Insomma: “_QUOD NON FECERUNT BARBARI FECERUNT BARBERINI”_

E Pietro Leopoldo, ostile alle Confraternite e alla religione, che convocò il “Conciliabolo di Pistoia”, che decretò l’abolizione del latino e delle Sacre reliquie, la “Messa in vernacolo” etc., fu costretto, con il “suo” arcivescovo giansenista Scipione de’ Ricci, a fuggire, quando il popolo insorse  assaltando  la loro carrozza al grido : “O funzioni vecchie o legnate nuove”…vi fu anche: “il 4 agosto 1844 – scrive ancora Marco Pinelli – il granduca Leopoldo II di Lorena e la granduchessa Maria Antonia delle Due Sicilie (che) inviarono il secondogenito Carlo a pregare davanti all’immagine del SS. Crocifisso , scoperto per l’occasione, per la guarigione del terzogenito Ranieri, che si trovava malato alla villa di Cafaggiolo. Il successivo 7 agosto, lo stesso granduca, si trovò a pregare presso l’immagine del Crocifisso (per cui)fu notato un manifesto miglioramento al momento istesso in cui fu scoperta l’immagine…(Marco Pinelli op.cit. pag 57).

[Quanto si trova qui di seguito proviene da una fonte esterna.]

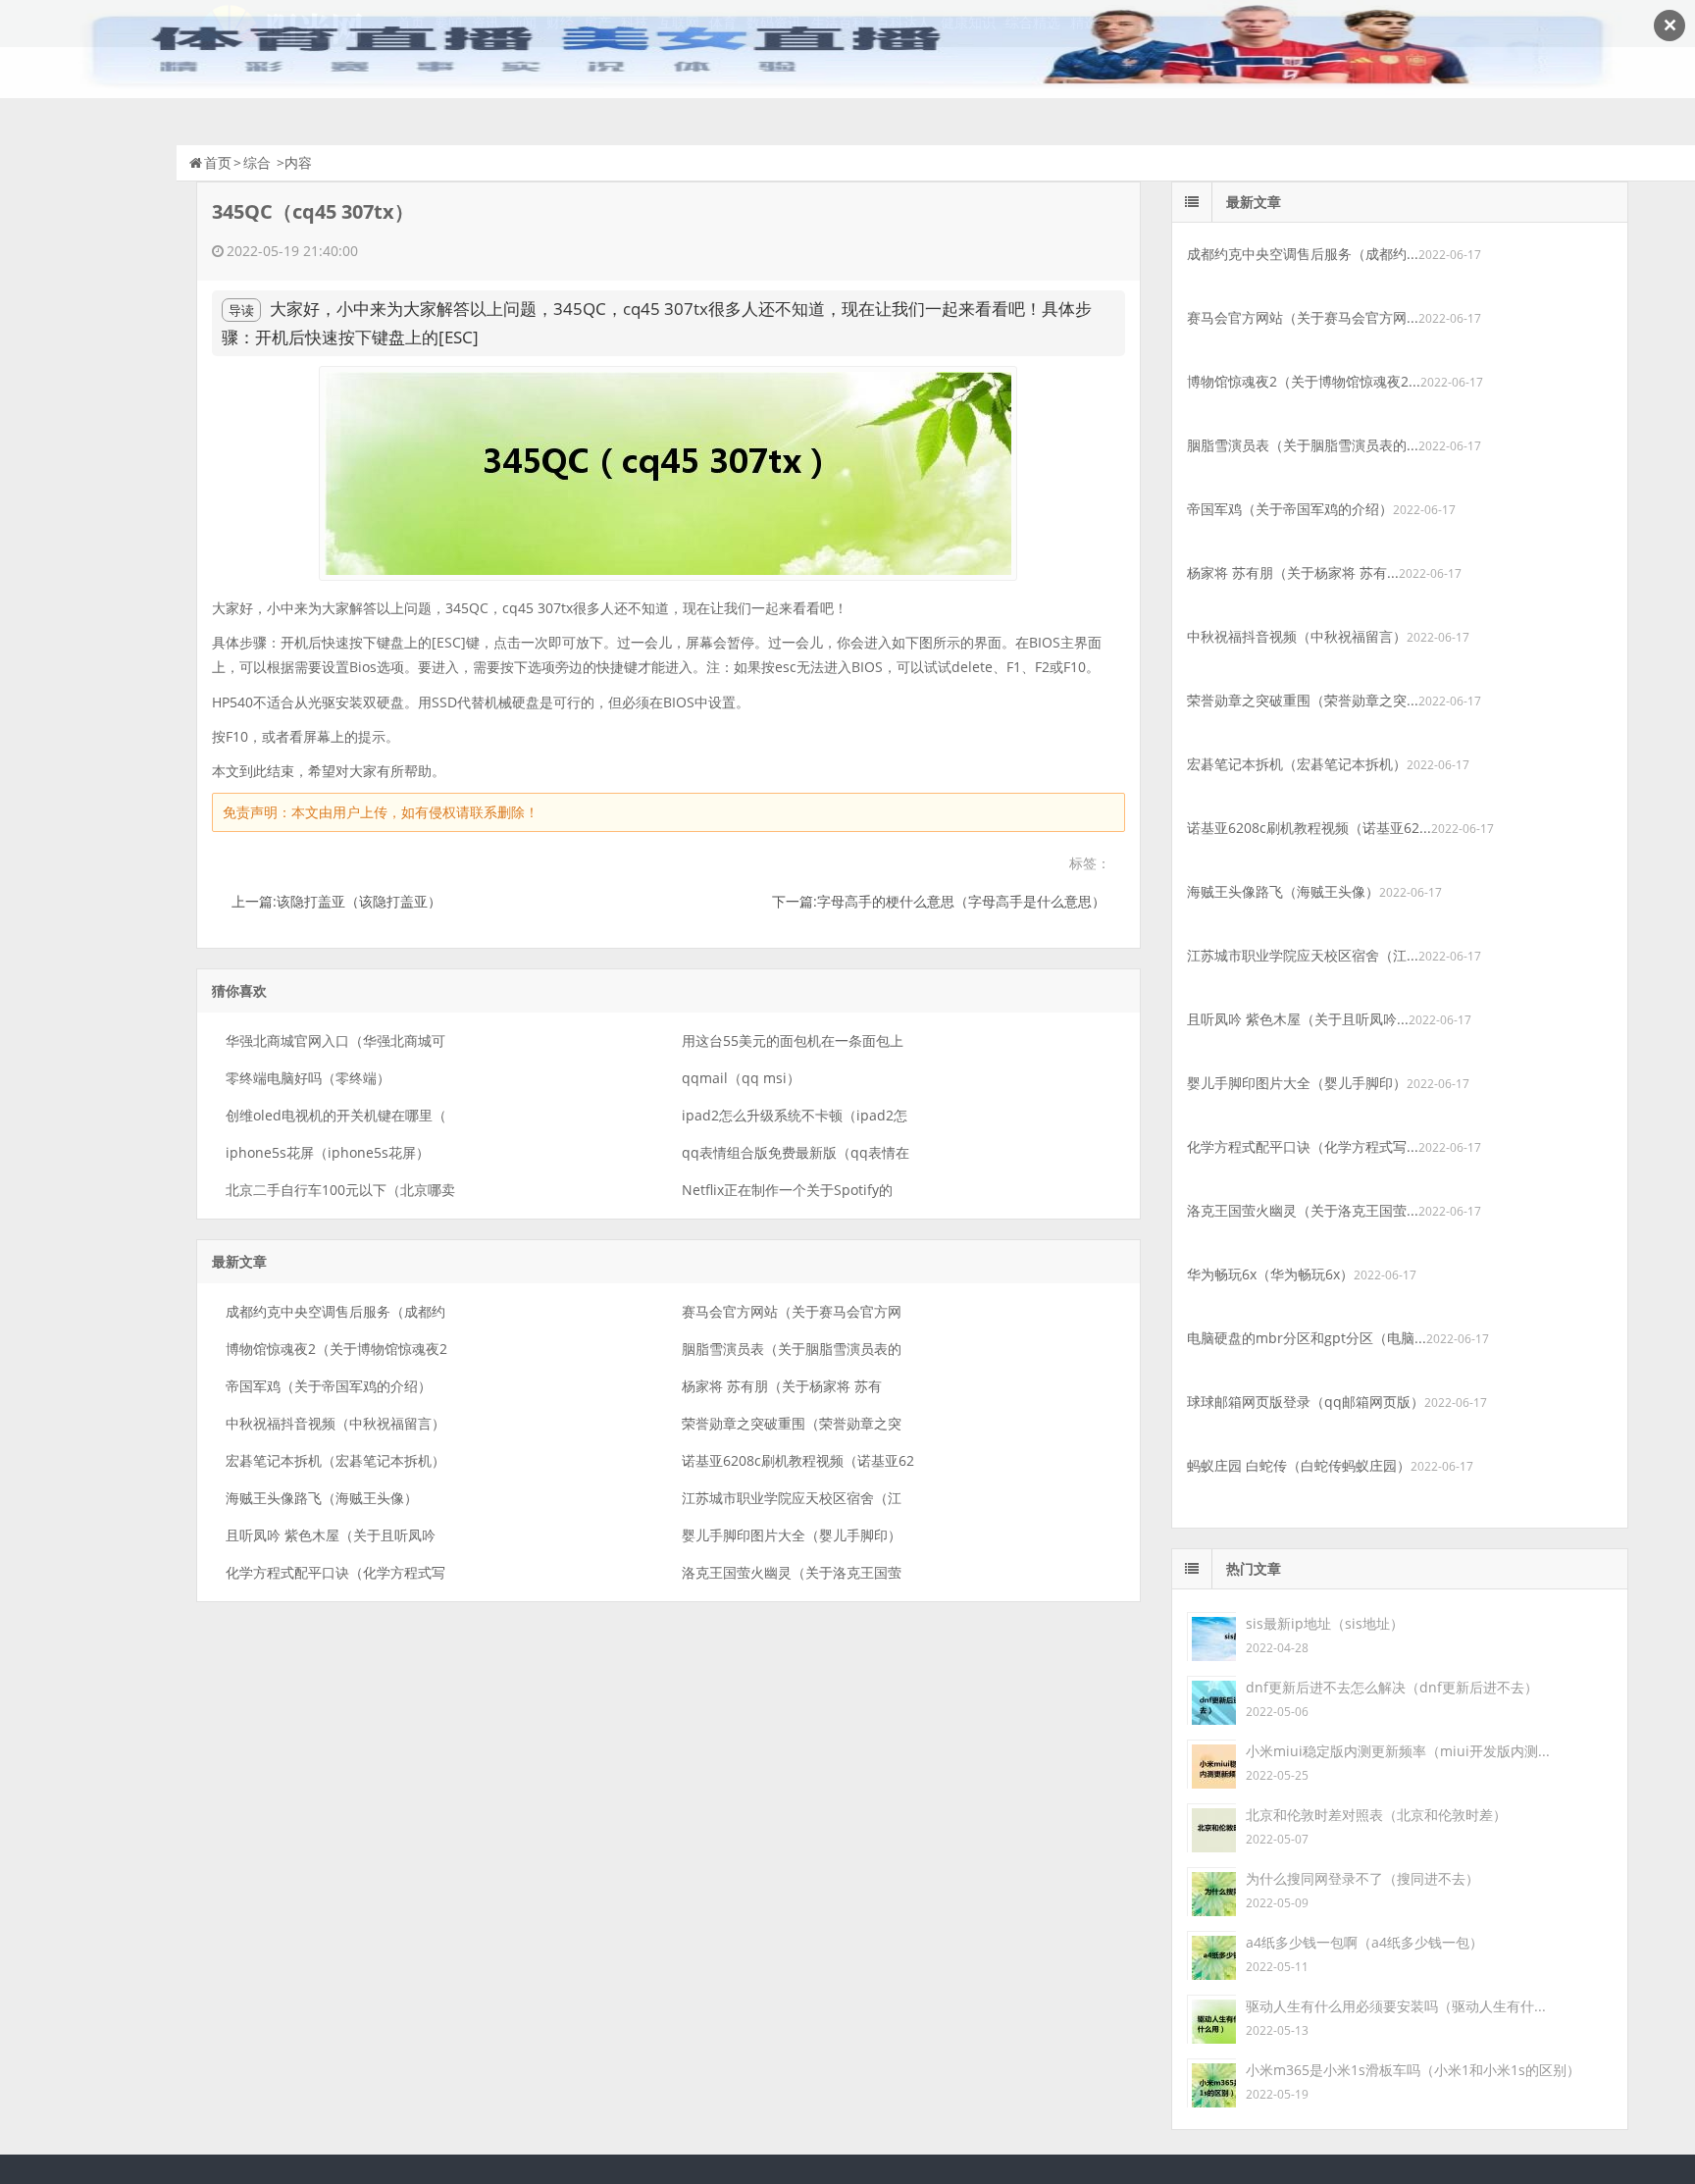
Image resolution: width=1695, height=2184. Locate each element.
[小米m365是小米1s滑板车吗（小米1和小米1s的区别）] (1211, 2081)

E poi il terremoto del 1919, la ricostruzione, mentre il SS.Crocifisso fu ospitato, temporaneamente, nella chiesa della Venerabile Confraternita di Misericordia.

Ma torniamo ai ricordi, ai rimpianti, alle “lucciole scomparse”…

Quand’io ero ragazzo, nei “meravigliosi anni Cinquanta”, la festa del SS Crocifisso era davvero “grande”  già, durante il triduo di preparazione, al quale partecipavo con i mie familiari – e quante famiglie partecipavano – il SS. Crocifisso veniva “scoperto” mentre i fedeli intonavano a “una voce” quel bellissimo inno scritto da Mons. Bonardi e musicato dal maestro Domenico Bartolucci caro al cuore di ciascuno di noi:

_Da secoli venisti _

_Gesù in mezzo a noi _

_le braccia ai figli tuoi_

_nel gran perdono apristi_

_né stanco è ancor l’amore_

_del tuo trafitto cuore._

_Nostra speranza tu_

_sei pur sempre o Gesù!_

_O immensa carità_

_abbi di noi pietà. _

Ora anche l’inno hanno cambiato…è rimasta la musica, ma i Soloni hanno cambiato molte delle parole, forse troppo compromettenti per loro e infatti, ad esempio, _”a Te Gesù, le sorti / fidiam de’ santi altari,/ de’ dolci focolari,/ i cari vivi e morti,/ l’Italia la vittoria, / la pace, e la Tua gloria.” _è diventato : “_A te Gesù, affidiamo / le nostre incerte sorti / i cari vivi e morti, / a te raccomandiamo/ Sii sempre tu la luce, / la mano che conduce…”_

Si potrebbe andare avanti…e vien rabbia veder “sbertucciato”, dal primo “asinus clericus”, l’inno di un insigne letterato come Mons. Bonardi, musicato da uno dei più insigni musicisti del XX Secolo, il Maestro Domenico Bartolucci, poi cardinale di Santa Romana Chiesa.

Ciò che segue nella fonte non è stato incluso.